The project also would include a major and repositioned portion of the Factory building, which has been designated as eligible for listing on the National Register of Historic Places. Jason Illoulian, whose Faring is partnering with Nathan Goler in developing the project, responded to complaints about initial plans to level the building by agreeing to restore and preserve most of it on the site.

The Factory Building, which stretches between 661-665 Robertson Blvd. and 648 La Peer Drive, is a prefabricated steel building that was assembled in 1929 to house the Mitchell Camera Factory. George Mitchell, the founder of Mitchell Camera, is credited with technological advances in the film and entertainment industry. In 1974, Scott Forbes opened Studio One, the largest and most visible gay discotheque in Southern California, in the Factory building. That has led LGBT history advocates to lobby for preservation of the building.

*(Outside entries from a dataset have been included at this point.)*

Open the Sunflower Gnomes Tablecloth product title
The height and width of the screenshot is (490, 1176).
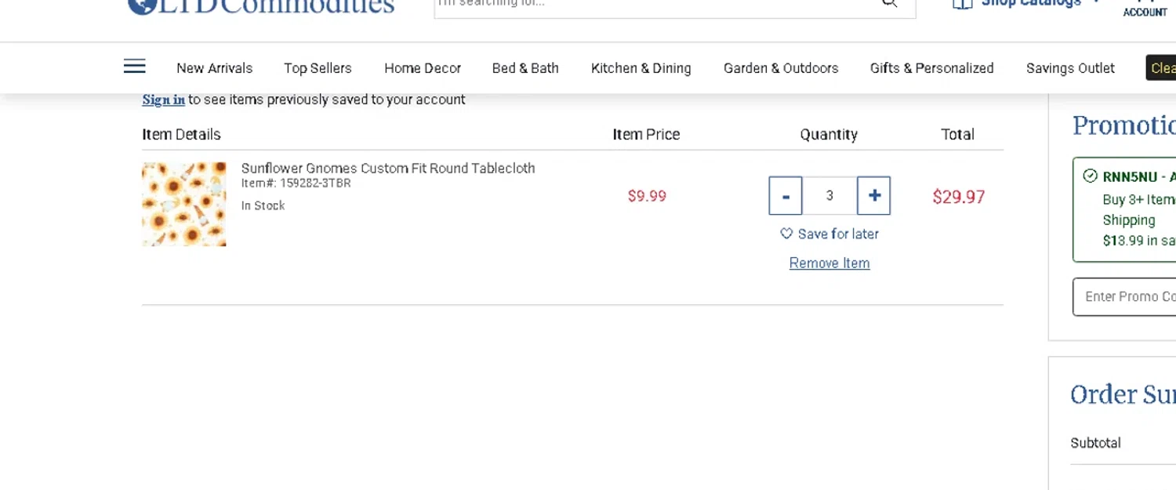point(387,168)
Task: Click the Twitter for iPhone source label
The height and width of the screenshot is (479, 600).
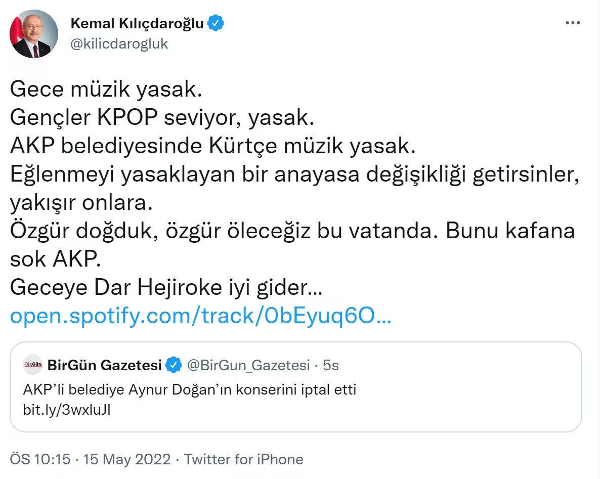Action: 244,459
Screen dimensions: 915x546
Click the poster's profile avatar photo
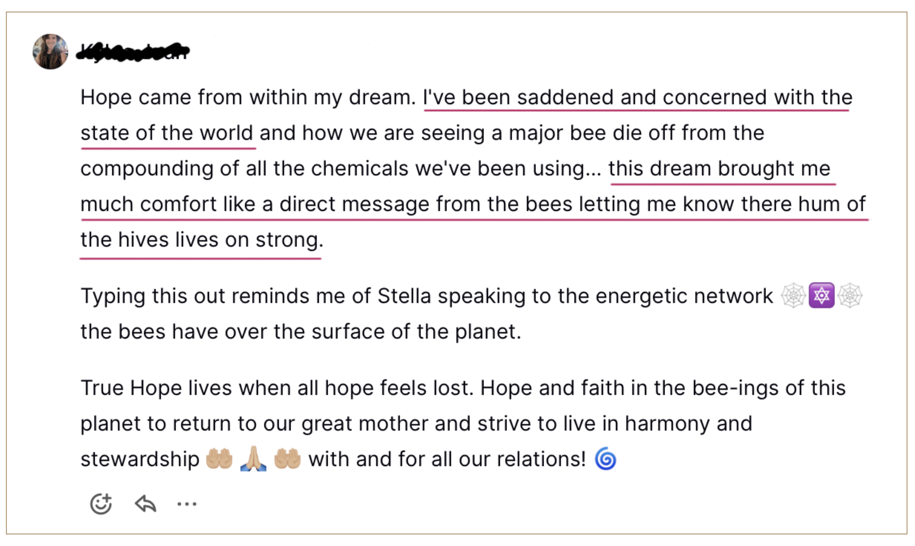tap(50, 52)
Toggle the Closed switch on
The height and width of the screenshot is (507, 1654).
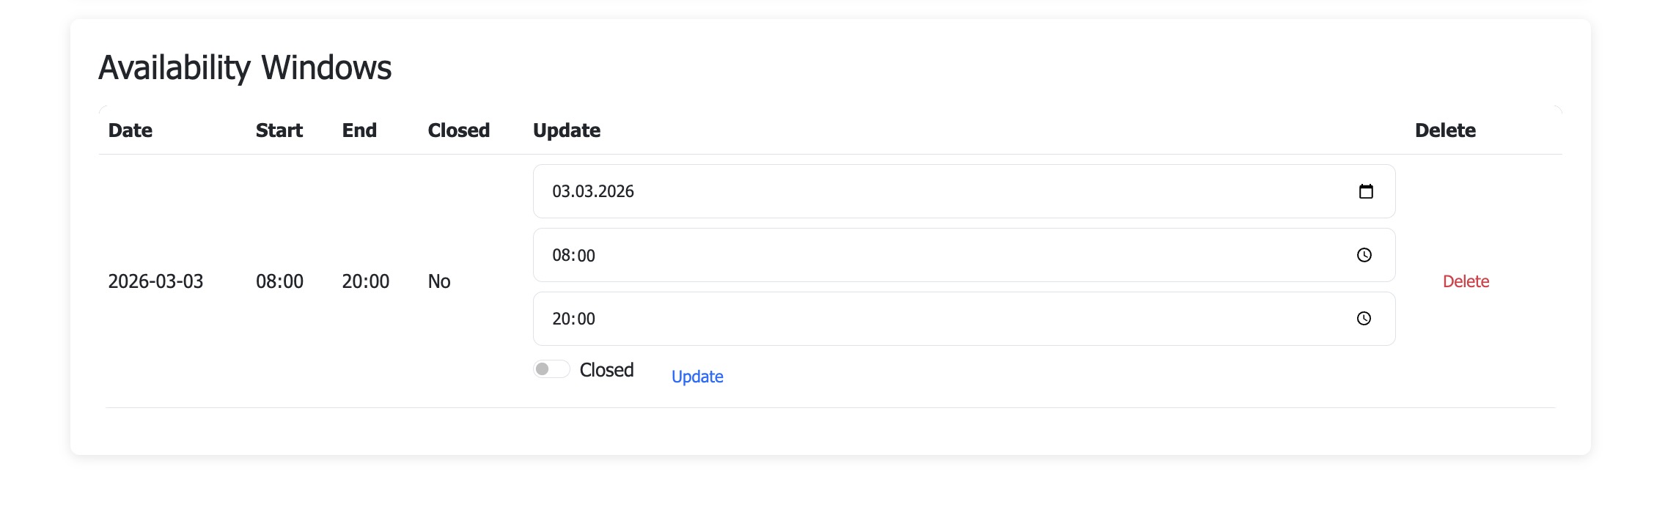coord(551,369)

This paseo (or “Lane”) would be lined with retail and design-oriented businesses as well as outdoor dining and would be capped by plazas accessing the hotel’s main entrance on La Peer, and the repositioned Factory Building along Robertson.

The project would include four restaurants, two of which are associated with the hotel. There would also be a 2,500-square-foot nightclub under the Factory. It would include the existing 10,325-square-foot wholesale design showroom space on the south side of the site.

Illoulian has made numerous changes to the project since it was first presented to the city in 2014. In addition to preserving, renovating and relocating most of the Factory building (at a cost of about $10 million), the plans no longer call for creating a subterranean parking structure across Robertson in West Hollywood Park. There also have been minor changes in the proposed scale of the building to make it fit better with the Factory building and other buildings on Robertson Boulevard.

faring, jason illoulian, the factory
An illustration of the entrance from La Peer to the proposed Robertson Lane project.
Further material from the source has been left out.